WHAT IS NEEDED – Copy the material below line for line, leaving out the pictures.

PROVIDED RECORDS –
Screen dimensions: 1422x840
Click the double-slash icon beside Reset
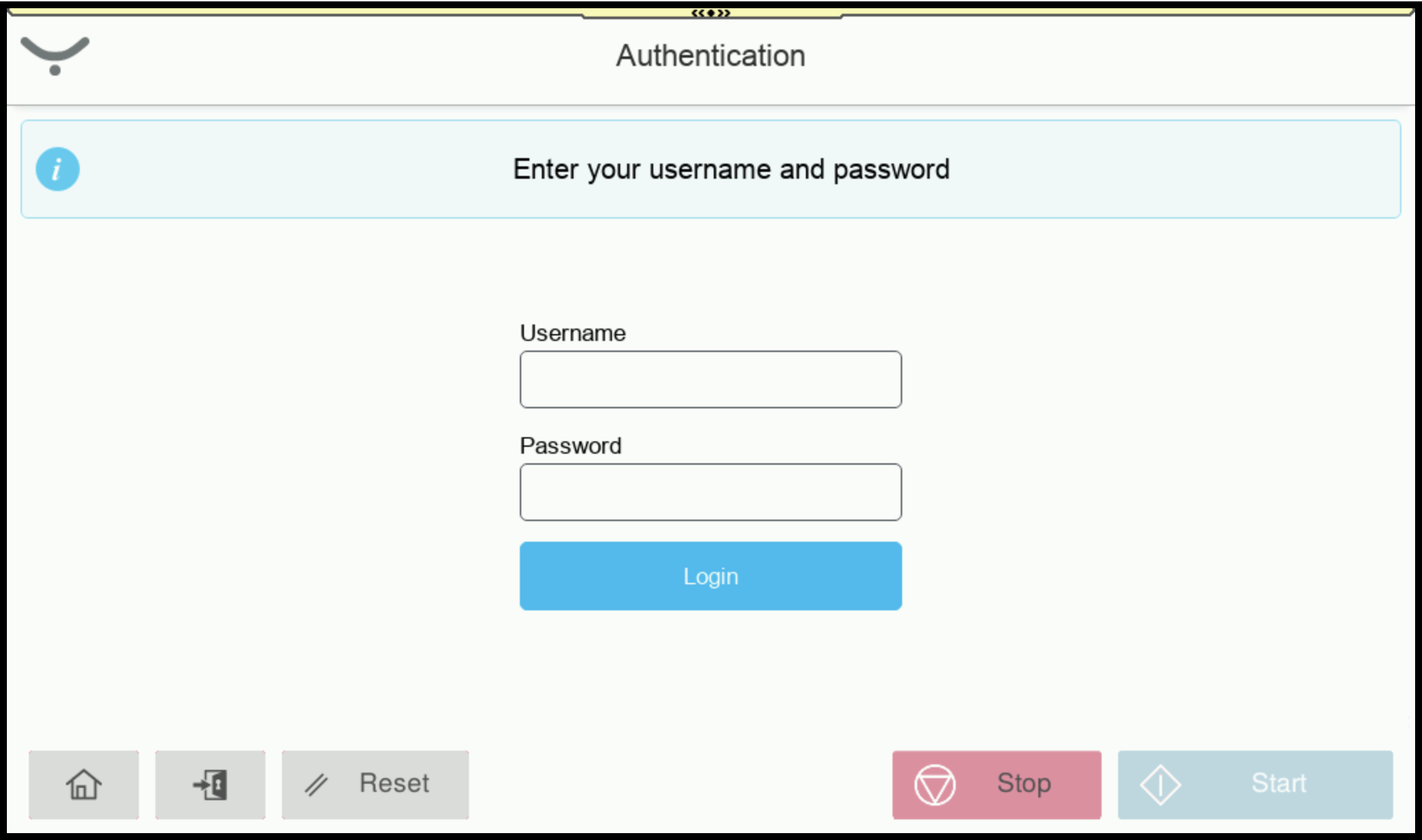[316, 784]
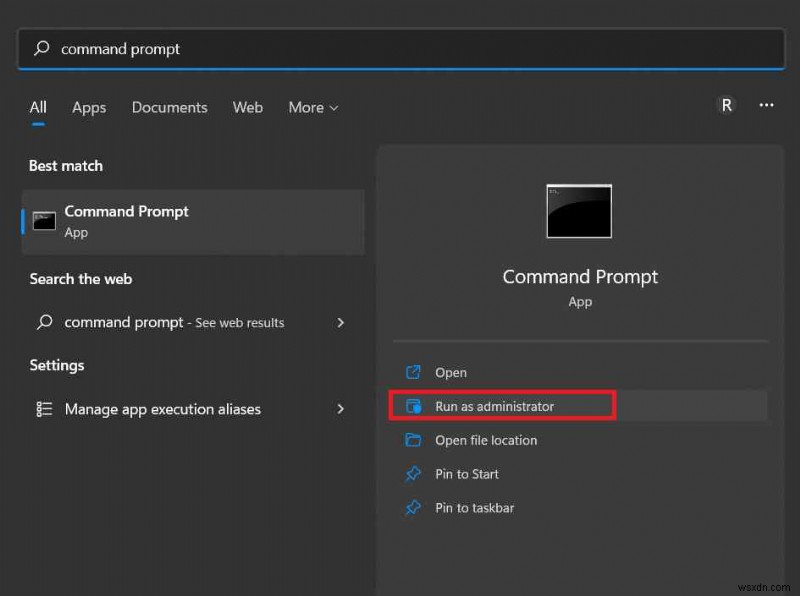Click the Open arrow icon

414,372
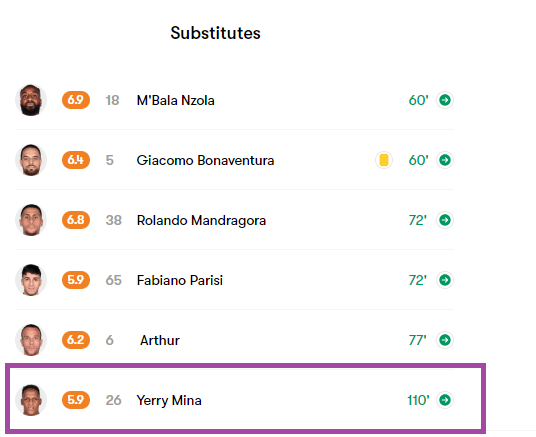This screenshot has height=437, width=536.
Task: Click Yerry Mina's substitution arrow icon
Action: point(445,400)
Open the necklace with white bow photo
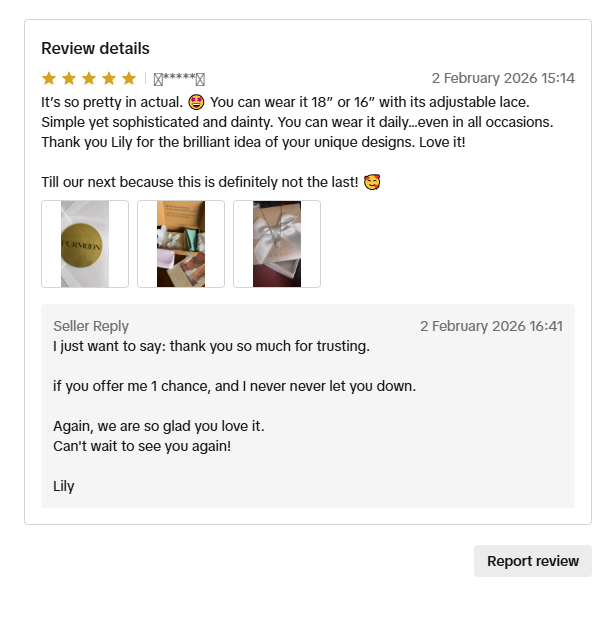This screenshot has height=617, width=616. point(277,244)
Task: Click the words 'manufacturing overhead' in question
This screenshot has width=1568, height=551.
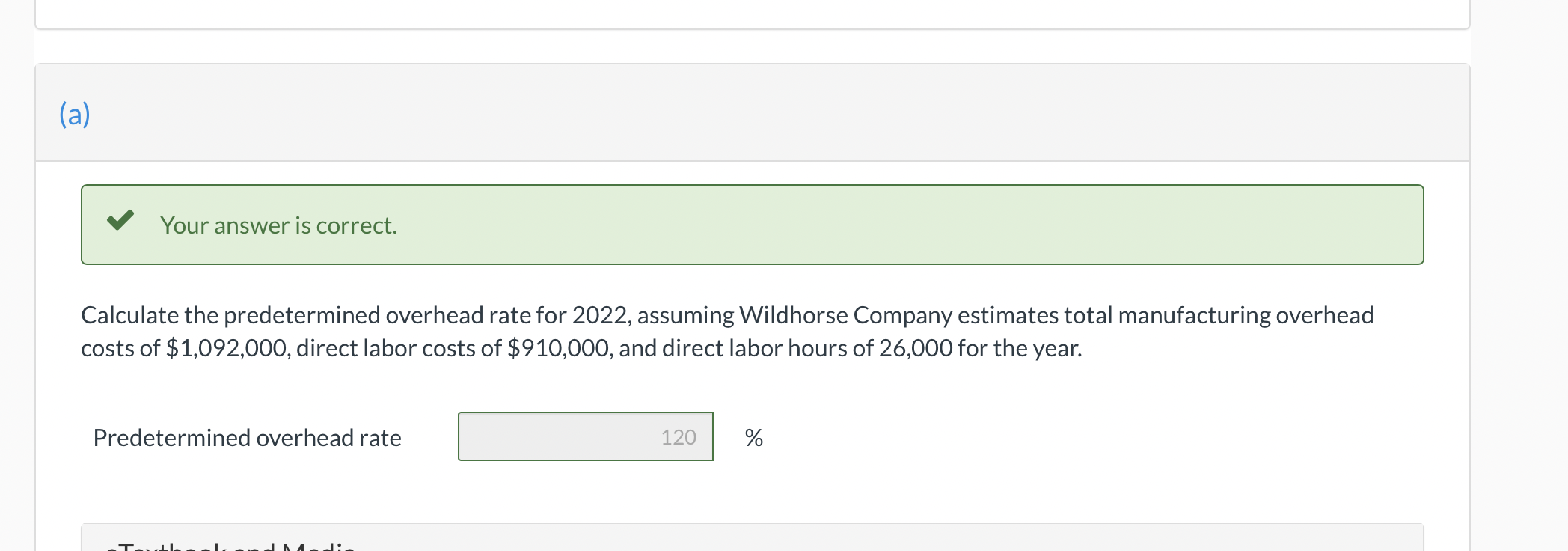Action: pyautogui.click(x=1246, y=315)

FULL SOLUTION –
Screen dimensions: 1422x840
Click the double-slash icon beside Reset
[316, 784]
Click the Open arrow icon

414,372
This screenshot has height=437, width=536.
Task: Click Yerry Mina's substitution arrow icon
Action: point(445,400)
Open the necklace with white bow photo
This screenshot has height=617, width=616. point(277,244)
Task: Click the words 'manufacturing overhead' in question
This screenshot has width=1568, height=551.
Action: pyautogui.click(x=1246, y=315)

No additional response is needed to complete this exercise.